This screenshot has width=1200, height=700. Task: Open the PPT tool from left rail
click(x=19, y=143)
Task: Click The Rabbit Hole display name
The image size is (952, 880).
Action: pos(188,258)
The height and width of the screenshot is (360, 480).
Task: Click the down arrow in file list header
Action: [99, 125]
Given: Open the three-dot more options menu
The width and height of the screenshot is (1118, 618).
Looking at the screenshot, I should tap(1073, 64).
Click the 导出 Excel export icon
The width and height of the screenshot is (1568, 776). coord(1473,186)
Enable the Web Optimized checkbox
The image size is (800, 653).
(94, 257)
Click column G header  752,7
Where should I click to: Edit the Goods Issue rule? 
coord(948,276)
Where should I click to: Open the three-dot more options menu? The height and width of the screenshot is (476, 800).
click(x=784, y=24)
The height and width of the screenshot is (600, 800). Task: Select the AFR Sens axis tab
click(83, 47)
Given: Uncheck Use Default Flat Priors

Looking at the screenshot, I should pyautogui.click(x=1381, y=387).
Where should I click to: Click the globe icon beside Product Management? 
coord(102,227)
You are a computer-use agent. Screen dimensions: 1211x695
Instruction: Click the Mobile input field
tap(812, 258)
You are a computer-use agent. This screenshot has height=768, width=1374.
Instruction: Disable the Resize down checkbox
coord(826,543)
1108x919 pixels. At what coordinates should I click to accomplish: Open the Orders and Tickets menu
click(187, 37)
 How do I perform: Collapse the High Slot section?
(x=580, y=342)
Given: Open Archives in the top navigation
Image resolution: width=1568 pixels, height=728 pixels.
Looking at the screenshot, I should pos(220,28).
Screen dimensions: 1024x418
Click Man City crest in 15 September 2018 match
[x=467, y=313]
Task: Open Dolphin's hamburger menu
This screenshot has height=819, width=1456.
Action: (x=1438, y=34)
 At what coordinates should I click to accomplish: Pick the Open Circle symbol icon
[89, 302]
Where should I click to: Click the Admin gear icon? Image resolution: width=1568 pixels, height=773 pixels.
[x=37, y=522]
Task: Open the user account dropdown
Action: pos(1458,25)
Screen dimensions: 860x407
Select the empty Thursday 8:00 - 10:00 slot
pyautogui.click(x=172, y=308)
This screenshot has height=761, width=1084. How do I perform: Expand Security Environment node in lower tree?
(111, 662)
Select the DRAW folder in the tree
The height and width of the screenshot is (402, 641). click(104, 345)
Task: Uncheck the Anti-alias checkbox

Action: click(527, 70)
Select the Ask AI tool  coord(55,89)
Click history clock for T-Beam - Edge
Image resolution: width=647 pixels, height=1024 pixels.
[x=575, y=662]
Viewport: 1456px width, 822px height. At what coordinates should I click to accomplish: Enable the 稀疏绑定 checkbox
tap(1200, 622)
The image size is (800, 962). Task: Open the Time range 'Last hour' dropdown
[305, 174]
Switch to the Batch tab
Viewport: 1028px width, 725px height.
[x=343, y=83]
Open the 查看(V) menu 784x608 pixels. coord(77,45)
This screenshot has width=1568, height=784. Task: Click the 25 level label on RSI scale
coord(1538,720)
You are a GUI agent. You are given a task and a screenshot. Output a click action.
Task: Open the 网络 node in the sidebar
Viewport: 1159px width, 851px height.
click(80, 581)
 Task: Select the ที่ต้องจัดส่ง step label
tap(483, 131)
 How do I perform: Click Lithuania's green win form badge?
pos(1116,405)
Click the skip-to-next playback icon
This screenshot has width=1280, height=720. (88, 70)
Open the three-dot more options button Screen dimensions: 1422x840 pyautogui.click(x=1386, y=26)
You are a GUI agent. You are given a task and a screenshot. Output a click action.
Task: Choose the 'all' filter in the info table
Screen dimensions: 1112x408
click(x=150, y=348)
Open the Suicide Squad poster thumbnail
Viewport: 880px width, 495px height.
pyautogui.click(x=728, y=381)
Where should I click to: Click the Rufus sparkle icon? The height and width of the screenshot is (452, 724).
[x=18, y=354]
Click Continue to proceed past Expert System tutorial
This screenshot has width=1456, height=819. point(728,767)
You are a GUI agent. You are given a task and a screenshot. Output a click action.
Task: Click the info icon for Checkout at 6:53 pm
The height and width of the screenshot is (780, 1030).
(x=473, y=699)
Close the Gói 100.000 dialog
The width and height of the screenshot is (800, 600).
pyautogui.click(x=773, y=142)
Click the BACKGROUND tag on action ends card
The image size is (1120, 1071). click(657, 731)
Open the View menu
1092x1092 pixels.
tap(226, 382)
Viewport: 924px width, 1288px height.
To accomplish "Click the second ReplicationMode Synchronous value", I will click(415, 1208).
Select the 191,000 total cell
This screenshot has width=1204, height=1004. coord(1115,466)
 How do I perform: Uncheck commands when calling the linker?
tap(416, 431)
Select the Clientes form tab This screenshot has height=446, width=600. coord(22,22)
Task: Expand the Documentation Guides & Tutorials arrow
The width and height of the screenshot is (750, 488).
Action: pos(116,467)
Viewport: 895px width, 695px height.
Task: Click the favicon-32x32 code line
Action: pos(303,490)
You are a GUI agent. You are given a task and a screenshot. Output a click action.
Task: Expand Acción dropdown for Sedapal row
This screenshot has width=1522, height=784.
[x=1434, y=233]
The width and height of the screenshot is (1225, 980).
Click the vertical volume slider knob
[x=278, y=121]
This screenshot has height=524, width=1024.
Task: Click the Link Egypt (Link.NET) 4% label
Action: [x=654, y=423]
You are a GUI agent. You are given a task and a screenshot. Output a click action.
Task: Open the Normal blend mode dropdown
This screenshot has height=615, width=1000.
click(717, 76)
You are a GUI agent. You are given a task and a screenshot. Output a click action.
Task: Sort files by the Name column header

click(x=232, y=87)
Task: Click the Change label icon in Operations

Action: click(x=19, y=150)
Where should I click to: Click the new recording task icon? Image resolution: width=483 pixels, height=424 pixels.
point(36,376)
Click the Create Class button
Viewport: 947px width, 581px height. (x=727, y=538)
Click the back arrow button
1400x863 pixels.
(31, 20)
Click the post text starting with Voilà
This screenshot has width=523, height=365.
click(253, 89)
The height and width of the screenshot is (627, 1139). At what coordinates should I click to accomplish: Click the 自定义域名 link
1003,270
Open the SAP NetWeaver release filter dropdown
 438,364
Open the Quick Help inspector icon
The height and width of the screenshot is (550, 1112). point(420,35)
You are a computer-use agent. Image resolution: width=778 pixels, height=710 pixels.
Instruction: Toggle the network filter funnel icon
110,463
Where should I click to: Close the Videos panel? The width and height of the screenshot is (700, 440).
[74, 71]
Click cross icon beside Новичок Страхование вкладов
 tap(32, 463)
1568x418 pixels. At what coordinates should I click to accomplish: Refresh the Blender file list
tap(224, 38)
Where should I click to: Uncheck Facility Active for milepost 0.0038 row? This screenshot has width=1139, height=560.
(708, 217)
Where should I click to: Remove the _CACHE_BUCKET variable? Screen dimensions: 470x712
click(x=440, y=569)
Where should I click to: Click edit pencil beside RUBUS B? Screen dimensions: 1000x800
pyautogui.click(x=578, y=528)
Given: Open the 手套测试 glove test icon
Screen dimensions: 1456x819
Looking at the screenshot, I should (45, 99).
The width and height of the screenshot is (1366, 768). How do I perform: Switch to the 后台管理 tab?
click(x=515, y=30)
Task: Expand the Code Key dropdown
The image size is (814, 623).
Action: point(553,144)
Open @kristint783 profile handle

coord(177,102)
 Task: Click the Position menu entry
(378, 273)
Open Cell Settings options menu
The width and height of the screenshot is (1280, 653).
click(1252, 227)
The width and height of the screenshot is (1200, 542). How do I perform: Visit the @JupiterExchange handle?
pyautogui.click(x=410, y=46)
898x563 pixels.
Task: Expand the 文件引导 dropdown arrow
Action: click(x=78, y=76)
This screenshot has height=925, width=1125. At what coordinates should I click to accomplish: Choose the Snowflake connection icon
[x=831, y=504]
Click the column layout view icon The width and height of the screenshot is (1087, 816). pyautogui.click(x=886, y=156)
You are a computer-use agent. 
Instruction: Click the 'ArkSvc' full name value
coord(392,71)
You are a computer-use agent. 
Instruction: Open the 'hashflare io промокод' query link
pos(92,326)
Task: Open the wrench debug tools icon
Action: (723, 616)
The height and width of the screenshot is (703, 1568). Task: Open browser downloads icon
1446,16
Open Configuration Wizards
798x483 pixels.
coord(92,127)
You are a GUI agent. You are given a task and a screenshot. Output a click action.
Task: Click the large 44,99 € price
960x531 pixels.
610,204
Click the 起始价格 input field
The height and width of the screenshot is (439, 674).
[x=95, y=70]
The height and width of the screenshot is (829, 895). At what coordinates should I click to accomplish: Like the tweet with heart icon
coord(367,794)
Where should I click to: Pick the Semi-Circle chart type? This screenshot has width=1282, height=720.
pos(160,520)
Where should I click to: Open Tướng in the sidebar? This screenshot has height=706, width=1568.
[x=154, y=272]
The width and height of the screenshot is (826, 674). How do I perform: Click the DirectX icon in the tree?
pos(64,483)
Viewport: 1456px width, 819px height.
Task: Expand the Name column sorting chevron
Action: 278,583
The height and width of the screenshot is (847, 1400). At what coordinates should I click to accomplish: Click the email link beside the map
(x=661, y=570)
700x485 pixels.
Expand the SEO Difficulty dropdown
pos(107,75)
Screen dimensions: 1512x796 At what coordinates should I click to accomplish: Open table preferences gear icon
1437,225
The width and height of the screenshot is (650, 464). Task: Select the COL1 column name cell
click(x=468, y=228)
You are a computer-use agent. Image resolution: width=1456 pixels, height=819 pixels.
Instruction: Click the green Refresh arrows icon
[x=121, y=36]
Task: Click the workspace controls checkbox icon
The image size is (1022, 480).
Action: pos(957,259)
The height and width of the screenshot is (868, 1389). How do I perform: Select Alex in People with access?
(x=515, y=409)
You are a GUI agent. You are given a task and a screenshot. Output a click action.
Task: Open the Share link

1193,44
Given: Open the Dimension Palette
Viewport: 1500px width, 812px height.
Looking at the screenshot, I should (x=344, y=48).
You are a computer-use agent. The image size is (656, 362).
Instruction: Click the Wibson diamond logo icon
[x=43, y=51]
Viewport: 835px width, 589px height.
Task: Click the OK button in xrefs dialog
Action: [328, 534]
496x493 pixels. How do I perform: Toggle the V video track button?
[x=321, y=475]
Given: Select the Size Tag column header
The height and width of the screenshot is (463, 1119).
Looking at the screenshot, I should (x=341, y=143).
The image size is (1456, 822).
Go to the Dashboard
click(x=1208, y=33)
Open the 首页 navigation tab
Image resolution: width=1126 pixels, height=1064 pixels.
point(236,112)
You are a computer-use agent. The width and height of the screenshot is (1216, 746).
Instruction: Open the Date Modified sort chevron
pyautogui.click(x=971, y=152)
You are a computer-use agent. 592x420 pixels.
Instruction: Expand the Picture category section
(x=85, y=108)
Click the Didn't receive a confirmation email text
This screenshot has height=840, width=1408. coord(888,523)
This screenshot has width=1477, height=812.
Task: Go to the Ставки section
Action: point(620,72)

*What you are asked to do:*
Please give the listing again from the line with "Switch to the Batch tab" to the line with "pyautogui.click(x=728, y=381)", switching "skip-to-next" to "skip-to-previous" and changing nothing else.

*Exercise answer:*
Switch to the Batch tab
Viewport: 1028px width, 725px height.
[x=343, y=83]
Open the 查看(V) menu 784x608 pixels. coord(77,45)
This screenshot has width=1568, height=784. Task: Click the 25 level label on RSI scale
coord(1538,720)
You are a GUI agent. You are given a task and a screenshot. Output a click action.
Task: Open the 网络 node in the sidebar
Viewport: 1159px width, 851px height.
click(80, 581)
 Task: Select the ที่ต้องจัดส่ง step label
tap(483, 131)
 How do I perform: Click Lithuania's green win form badge?
pos(1116,405)
Click the skip-to-previous playback icon
This screenshot has width=1280, height=720. (88, 70)
Open the three-dot more options button Screen dimensions: 1422x840 pyautogui.click(x=1386, y=26)
You are a GUI agent. You are given a task and a screenshot. Output a click action.
Task: Choose the 'all' filter in the info table
Screen dimensions: 1112x408
click(x=150, y=348)
Open the Suicide Squad poster thumbnail
Viewport: 880px width, 495px height.
pyautogui.click(x=728, y=381)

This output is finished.